Edit 2: If there is already a router in your area that’s higher than the one you propose, then yours should not be in router mode. It should be in client mode because the other router is higher.
Thanks for the quick response.
Im happy that uptime seems to be as good as you say, and not having to worry about excessive traffic for the future is nice.
I will have highest access point for my area from my grain bin elevator and it looks so far like im alone in this experiment here. I can also get access to another high location or two. Its definitely enough to “paint the town” so to speak. Nothing else even remotely close in the area according to meshmap.net so ive got a nice sandbox to play with all by my lonesome. Small town perks i guess.
Ill do some small scale playing around before i start climbing or aquiring more hardware, but this looks like fun. When i am satisfied on doing low elevation tests, ill definitely be interested in best hardware for a router, but i can take this step by step for now and be happy with learning. It helps that this all seems, at least at first glance, to be fairly straight forward so far as hardware requirements.
oh then by all means please do I think you will very much enjoy it. Mesh map is definitely a good starting point, but it’s not entirely believable. For example, it says we have two nodes in my area on Mesh map, and yet I know for a fact that we have at least ten that occasionally pop up, most of which do not offer their location and therefore are not on Mesh map. There are two decently large cities of over 100,000 people, 70 miles away in opposite directions from me, and one of them says it has five nodes, and the other says it has three nodes. And I’m almost certain there’s more than that. So MeshMap is a good start point but not totally reliable.

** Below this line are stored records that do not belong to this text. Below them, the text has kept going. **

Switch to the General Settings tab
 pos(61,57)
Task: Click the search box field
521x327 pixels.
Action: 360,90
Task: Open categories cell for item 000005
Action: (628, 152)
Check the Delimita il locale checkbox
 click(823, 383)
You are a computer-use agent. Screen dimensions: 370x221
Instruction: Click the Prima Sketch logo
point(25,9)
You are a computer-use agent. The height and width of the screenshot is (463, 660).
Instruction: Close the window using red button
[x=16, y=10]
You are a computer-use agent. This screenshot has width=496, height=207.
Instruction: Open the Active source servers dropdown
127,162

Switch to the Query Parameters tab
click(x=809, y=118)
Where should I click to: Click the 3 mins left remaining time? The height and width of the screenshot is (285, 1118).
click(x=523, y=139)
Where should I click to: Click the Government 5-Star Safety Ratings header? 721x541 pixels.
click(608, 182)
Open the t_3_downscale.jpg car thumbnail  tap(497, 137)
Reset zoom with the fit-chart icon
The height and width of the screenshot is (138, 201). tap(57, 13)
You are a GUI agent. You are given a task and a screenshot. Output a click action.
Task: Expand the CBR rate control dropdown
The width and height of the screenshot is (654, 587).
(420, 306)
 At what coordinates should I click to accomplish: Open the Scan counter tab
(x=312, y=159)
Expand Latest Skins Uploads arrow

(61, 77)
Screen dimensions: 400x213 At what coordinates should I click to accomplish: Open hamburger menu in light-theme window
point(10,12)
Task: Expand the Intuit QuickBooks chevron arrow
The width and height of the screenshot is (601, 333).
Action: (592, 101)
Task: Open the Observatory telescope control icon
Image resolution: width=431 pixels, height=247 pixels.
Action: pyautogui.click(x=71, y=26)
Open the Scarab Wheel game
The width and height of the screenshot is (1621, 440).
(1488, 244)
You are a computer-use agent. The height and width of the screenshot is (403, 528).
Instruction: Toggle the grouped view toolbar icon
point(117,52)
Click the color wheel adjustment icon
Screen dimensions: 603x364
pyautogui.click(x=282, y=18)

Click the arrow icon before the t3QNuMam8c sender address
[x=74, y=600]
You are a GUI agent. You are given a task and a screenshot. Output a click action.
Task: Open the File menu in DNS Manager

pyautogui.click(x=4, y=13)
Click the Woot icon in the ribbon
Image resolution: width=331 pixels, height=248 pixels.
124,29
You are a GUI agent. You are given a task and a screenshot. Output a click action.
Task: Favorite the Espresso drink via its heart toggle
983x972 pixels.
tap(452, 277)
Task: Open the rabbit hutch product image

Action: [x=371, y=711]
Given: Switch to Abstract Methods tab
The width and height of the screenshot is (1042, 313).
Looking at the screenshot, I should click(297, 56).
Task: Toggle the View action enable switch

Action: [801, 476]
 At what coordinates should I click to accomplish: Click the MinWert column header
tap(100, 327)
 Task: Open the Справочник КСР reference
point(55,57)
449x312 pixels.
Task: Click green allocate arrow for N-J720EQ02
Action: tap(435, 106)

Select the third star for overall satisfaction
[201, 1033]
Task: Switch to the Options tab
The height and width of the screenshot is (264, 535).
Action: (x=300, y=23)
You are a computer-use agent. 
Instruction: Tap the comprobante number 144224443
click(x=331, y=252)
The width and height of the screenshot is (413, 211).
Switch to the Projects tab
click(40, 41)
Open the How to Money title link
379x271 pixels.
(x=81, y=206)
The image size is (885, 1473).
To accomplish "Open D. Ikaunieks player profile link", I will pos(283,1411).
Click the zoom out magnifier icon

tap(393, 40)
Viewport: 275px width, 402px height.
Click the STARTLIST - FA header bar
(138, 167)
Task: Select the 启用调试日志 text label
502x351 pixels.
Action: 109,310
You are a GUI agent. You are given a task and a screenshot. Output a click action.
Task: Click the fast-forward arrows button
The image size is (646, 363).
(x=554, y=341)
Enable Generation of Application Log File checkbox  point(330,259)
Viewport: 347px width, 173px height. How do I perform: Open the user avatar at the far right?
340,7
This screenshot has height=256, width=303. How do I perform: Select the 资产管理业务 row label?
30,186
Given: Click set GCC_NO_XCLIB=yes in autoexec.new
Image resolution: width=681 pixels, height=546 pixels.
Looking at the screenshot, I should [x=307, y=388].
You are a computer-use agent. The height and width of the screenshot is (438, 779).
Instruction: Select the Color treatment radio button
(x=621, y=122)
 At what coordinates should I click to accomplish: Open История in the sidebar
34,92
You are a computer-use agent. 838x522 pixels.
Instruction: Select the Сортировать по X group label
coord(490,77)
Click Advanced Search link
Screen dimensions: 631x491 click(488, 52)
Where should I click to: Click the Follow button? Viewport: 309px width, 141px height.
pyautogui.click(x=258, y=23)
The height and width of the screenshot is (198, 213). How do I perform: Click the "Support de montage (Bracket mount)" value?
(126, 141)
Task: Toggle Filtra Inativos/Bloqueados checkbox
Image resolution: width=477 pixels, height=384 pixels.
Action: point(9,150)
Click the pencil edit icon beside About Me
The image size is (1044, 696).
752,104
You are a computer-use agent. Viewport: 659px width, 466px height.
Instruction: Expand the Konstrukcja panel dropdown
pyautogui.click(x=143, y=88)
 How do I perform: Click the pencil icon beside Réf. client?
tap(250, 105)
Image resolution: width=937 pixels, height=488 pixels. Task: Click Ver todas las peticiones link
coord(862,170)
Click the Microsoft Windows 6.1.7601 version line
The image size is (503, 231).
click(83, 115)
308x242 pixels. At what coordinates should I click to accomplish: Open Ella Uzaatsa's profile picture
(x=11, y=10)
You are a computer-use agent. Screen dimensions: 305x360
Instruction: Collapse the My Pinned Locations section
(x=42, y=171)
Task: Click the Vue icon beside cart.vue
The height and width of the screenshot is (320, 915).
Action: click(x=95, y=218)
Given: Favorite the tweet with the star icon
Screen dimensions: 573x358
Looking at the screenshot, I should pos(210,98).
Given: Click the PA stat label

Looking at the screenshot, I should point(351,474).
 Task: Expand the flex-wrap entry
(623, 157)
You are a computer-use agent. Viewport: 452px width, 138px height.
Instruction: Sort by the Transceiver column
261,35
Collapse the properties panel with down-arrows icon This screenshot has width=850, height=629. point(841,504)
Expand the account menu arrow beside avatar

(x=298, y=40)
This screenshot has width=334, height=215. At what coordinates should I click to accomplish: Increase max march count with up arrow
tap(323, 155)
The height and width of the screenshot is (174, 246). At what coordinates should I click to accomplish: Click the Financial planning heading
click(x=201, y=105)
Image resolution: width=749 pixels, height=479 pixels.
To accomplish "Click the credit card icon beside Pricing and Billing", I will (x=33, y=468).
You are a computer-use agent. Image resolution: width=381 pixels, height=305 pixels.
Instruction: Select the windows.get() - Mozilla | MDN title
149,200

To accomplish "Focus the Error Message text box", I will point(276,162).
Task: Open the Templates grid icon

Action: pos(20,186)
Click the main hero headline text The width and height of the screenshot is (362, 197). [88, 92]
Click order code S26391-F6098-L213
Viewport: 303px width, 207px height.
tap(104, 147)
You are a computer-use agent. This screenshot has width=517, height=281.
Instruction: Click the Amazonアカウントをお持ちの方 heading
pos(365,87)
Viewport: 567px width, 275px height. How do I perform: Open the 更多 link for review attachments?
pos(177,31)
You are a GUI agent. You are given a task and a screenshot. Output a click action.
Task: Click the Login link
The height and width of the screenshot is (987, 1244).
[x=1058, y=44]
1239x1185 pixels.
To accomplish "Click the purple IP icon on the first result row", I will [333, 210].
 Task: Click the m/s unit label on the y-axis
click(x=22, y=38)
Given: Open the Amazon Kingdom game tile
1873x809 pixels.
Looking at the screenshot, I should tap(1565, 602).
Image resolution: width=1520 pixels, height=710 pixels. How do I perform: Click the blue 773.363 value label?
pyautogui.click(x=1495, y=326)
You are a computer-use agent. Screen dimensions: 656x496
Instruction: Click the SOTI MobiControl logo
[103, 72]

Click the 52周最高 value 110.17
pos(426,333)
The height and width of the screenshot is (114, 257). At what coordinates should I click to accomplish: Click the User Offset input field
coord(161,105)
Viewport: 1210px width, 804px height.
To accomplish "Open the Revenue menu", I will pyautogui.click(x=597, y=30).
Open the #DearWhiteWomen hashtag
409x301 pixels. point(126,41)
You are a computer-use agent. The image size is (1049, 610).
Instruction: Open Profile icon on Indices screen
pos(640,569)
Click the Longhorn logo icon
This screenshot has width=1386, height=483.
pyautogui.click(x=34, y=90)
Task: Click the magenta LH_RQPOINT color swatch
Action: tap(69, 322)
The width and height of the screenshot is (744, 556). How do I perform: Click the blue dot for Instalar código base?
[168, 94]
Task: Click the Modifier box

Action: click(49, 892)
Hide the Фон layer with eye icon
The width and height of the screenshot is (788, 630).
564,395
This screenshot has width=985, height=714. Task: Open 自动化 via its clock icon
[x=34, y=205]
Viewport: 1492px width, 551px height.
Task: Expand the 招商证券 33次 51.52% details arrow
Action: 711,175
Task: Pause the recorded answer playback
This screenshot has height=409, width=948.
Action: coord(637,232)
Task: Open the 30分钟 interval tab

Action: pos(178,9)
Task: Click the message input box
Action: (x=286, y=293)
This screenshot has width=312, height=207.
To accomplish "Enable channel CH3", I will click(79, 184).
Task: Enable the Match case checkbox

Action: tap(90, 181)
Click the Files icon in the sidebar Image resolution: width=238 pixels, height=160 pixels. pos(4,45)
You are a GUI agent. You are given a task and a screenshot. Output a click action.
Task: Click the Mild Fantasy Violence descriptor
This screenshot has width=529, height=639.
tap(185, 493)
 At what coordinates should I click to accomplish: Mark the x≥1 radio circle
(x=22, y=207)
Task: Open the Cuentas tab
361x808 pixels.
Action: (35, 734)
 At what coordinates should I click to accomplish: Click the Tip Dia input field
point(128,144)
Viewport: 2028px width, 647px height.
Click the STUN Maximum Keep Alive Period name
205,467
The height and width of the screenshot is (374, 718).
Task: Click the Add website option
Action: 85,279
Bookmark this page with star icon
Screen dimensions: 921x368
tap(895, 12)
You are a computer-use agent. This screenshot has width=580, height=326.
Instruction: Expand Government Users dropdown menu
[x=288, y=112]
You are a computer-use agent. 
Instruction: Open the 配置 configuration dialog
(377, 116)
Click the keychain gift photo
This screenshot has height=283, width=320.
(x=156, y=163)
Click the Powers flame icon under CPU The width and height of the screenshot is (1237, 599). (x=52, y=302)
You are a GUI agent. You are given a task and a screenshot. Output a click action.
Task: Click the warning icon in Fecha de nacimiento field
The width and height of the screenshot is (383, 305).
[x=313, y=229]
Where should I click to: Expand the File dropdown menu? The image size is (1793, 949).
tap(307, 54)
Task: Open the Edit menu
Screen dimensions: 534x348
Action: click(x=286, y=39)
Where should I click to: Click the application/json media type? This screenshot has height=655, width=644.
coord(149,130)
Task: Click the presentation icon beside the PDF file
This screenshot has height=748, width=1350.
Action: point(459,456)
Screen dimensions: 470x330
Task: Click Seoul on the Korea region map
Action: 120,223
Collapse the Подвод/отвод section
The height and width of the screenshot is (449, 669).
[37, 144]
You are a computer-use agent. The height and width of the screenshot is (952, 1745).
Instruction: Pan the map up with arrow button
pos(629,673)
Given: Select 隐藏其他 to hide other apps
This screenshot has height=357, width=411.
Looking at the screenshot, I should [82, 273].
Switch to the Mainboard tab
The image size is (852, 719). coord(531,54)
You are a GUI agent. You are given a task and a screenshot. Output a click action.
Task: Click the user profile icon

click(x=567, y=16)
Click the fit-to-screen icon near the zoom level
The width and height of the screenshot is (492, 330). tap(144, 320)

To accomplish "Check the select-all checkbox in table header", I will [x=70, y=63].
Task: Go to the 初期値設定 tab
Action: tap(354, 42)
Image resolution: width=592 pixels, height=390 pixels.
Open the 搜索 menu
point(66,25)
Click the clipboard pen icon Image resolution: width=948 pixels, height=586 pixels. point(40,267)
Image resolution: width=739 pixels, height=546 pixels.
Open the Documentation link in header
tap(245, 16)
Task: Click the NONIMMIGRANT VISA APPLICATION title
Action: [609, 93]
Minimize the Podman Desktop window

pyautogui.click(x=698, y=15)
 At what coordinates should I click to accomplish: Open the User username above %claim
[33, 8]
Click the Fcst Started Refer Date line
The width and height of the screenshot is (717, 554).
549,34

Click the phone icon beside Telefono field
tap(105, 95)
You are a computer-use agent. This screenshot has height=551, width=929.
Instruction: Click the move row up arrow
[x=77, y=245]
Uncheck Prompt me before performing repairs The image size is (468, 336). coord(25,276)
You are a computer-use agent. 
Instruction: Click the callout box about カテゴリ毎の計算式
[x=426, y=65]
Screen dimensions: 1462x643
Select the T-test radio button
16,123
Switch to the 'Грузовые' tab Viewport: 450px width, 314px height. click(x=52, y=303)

Just started playing around with MT a couple weeks ago. Currently have 11 nodes provisioned and ready to do…something with.
So far, I’ve just been playing around with things to learn: figuring out channel settings, deciding on whether to run my private channel in a custom frequency slot or override it to use the “default” frequency slot so it can relay for nodes outside my own mesh. Things like that. Have also been 3D printing various cases for them.
Original plan is/was to have 5 of them configured as portable nodes for when my friends and I go camping, backpacking, hiking, hunting, etc. Kind of a modern text-based version of the FRS walkie-talkies we used to carry (with position reporting as a bonus). Probably going to reserve a few nodes for that purpose and maybe a couple more with bigger antennas that can be temporarily dropped to act as relays (and pick them back up on our way out).
There’s not currently any near me, but I am also looking to start a local Meshtastic group. My backyard has a hill where I can mount a node, and the relative elevation is pretty optimal for it. According to the site planner, I should have pretty good coverage mounting it there (with a solar panel).
I haven’t decided if I want to link the community group nodes via MQTT or try to build it out natively. Maybe I can start with MQTT and hope that it fills in later?
I’m new to meshtastic too. Just an FYI, you can make the primary channel a custom private one and still have a longfast pubic channel as a secondary as long as you you set the Lora frequency to 20 (at least that’s the default one in the USA).